Directions for this task — Write out the listing again, exactly as it appears below.

━━━━━ Data shown ━━━━━

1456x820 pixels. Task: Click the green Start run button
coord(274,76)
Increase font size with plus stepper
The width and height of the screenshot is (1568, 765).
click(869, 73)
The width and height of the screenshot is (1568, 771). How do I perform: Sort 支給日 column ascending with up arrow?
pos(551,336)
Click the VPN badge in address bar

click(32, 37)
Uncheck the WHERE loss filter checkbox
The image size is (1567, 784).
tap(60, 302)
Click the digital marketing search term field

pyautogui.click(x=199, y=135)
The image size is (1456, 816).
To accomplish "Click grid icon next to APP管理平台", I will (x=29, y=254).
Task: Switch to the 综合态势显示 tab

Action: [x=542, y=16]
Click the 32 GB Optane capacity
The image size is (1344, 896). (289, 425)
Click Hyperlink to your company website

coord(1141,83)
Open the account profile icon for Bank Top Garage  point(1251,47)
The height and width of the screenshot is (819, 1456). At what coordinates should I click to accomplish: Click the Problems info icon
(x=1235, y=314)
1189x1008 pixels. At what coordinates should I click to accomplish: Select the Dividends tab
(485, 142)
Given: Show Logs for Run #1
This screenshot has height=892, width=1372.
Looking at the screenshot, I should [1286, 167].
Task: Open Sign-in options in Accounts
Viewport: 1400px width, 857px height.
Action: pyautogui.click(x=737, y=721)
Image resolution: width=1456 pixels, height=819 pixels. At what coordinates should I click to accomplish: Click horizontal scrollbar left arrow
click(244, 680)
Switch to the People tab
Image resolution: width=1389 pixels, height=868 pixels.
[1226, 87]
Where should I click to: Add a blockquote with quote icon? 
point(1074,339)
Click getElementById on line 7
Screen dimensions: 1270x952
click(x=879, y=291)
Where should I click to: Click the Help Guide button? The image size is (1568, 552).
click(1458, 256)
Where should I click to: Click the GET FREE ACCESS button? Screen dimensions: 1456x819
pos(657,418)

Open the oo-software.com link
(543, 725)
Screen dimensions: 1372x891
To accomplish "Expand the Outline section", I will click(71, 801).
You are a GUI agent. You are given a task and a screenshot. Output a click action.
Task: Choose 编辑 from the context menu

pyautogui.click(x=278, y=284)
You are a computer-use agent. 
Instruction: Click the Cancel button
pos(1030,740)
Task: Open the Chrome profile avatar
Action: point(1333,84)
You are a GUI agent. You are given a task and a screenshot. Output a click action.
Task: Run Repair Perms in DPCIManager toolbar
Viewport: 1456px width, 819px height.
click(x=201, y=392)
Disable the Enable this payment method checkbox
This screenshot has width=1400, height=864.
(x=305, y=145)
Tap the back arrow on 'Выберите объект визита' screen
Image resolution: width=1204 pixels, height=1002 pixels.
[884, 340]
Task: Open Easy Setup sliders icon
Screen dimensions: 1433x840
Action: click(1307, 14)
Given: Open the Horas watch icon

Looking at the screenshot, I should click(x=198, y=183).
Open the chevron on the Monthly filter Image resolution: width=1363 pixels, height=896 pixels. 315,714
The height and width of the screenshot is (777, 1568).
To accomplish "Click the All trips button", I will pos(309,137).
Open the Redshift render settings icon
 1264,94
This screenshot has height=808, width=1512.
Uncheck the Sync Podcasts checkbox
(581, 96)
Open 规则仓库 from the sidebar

━━━━━

Exercise answer —
1456x820 pixels. Task: Click the green Start run button
coord(274,76)
Increase font size with plus stepper
The width and height of the screenshot is (1568, 765).
click(869, 73)
The width and height of the screenshot is (1568, 771). How do I perform: Sort 支給日 column ascending with up arrow?
pos(551,336)
Click the VPN badge in address bar

click(32, 37)
Uncheck the WHERE loss filter checkbox
The image size is (1567, 784).
tap(60, 302)
Click the digital marketing search term field

pyautogui.click(x=199, y=135)
The image size is (1456, 816).
To accomplish "Click grid icon next to APP管理平台", I will (x=29, y=254).
Task: Switch to the 综合态势显示 tab

Action: [x=542, y=16]
Click the 32 GB Optane capacity
The image size is (1344, 896). (289, 425)
Click Hyperlink to your company website

coord(1141,83)
Open the account profile icon for Bank Top Garage  point(1251,47)
The height and width of the screenshot is (819, 1456). At what coordinates should I click to accomplish: Click the Problems info icon
(x=1235, y=314)
1189x1008 pixels. At what coordinates should I click to accomplish: Select the Dividends tab
(485, 142)
Given: Show Logs for Run #1
This screenshot has height=892, width=1372.
Looking at the screenshot, I should [1286, 167].
Task: Open Sign-in options in Accounts
Viewport: 1400px width, 857px height.
Action: pyautogui.click(x=737, y=721)
Image resolution: width=1456 pixels, height=819 pixels. At what coordinates should I click to accomplish: Click horizontal scrollbar left arrow
click(244, 680)
Switch to the People tab
Image resolution: width=1389 pixels, height=868 pixels.
[1226, 87]
Where should I click to: Add a blockquote with quote icon? 
point(1074,339)
Click getElementById on line 7
Screen dimensions: 1270x952
click(x=879, y=291)
Where should I click to: Click the Help Guide button? The image size is (1568, 552).
click(1458, 256)
Where should I click to: Click the GET FREE ACCESS button? Screen dimensions: 1456x819
pos(657,418)

Open the oo-software.com link
(543, 725)
Screen dimensions: 1372x891
To accomplish "Expand the Outline section", I will click(71, 801).
You are a GUI agent. You are given a task and a screenshot. Output a click action.
Task: Choose 编辑 from the context menu

pyautogui.click(x=278, y=284)
You are a computer-use agent. 
Instruction: Click the Cancel button
pos(1030,740)
Task: Open the Chrome profile avatar
Action: point(1333,84)
You are a GUI agent. You are given a task and a screenshot. Output a click action.
Task: Run Repair Perms in DPCIManager toolbar
Viewport: 1456px width, 819px height.
click(x=201, y=392)
Disable the Enable this payment method checkbox
This screenshot has width=1400, height=864.
(x=305, y=145)
Tap the back arrow on 'Выберите объект визита' screen
Image resolution: width=1204 pixels, height=1002 pixels.
[884, 340]
Task: Open Easy Setup sliders icon
Screen dimensions: 1433x840
Action: click(1307, 14)
Given: Open the Horas watch icon

Looking at the screenshot, I should click(x=198, y=183).
Open the chevron on the Monthly filter Image resolution: width=1363 pixels, height=896 pixels. 315,714
The height and width of the screenshot is (777, 1568).
To accomplish "Click the All trips button", I will pos(309,137).
Open the Redshift render settings icon
 1264,94
This screenshot has height=808, width=1512.
Uncheck the Sync Podcasts checkbox
(581, 96)
Open 规则仓库 from the sidebar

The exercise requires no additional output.